* [ISTRUZIONI DA SEGUIRE] Puoi riscrivere le righe dei record a partire da quella che contiene "Task: Click the" fino alla fine, richieste comprese, spostando di 26 ogni numero delle coordinate nelle risposte? Non includere le immagini.

+-------+

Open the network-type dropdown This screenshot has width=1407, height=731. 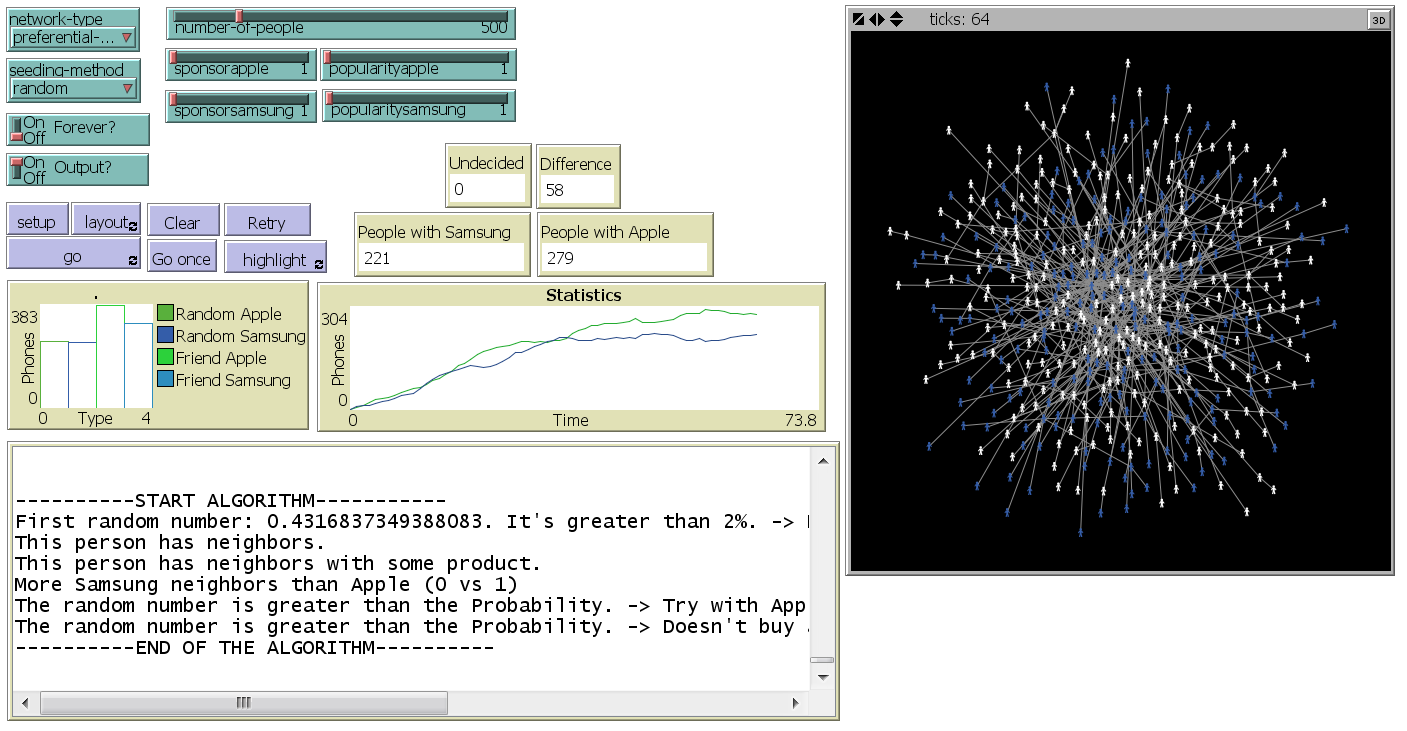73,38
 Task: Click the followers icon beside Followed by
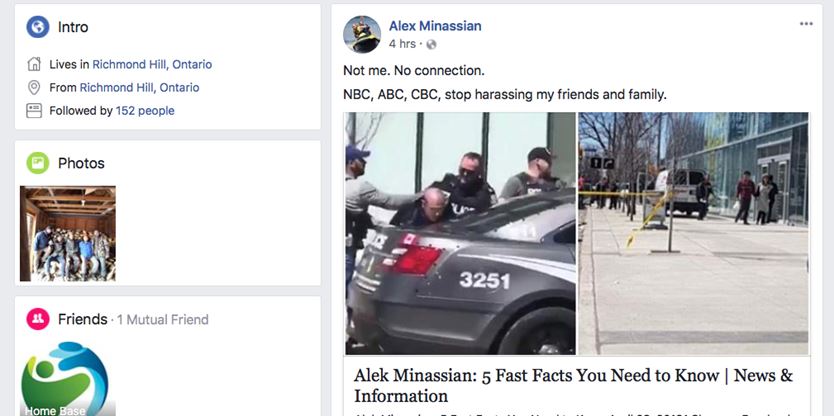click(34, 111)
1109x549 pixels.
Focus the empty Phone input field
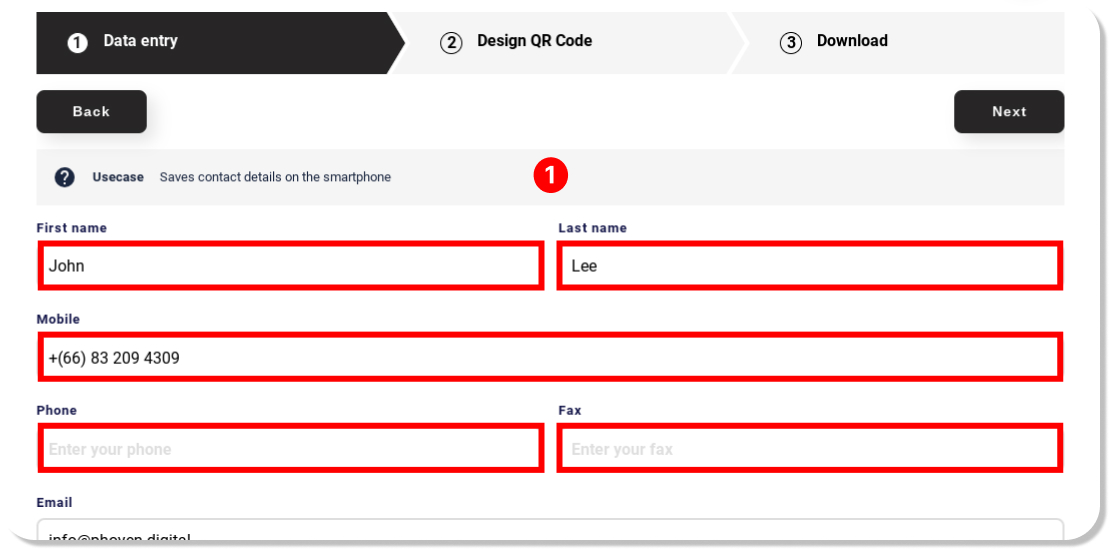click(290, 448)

+-------+

* [SOLUZIONE]
 Task: Click the followers icon beside Followed by
click(60, 137)
1109x549 pixels.
Focus the empty Phone input field
click(316, 474)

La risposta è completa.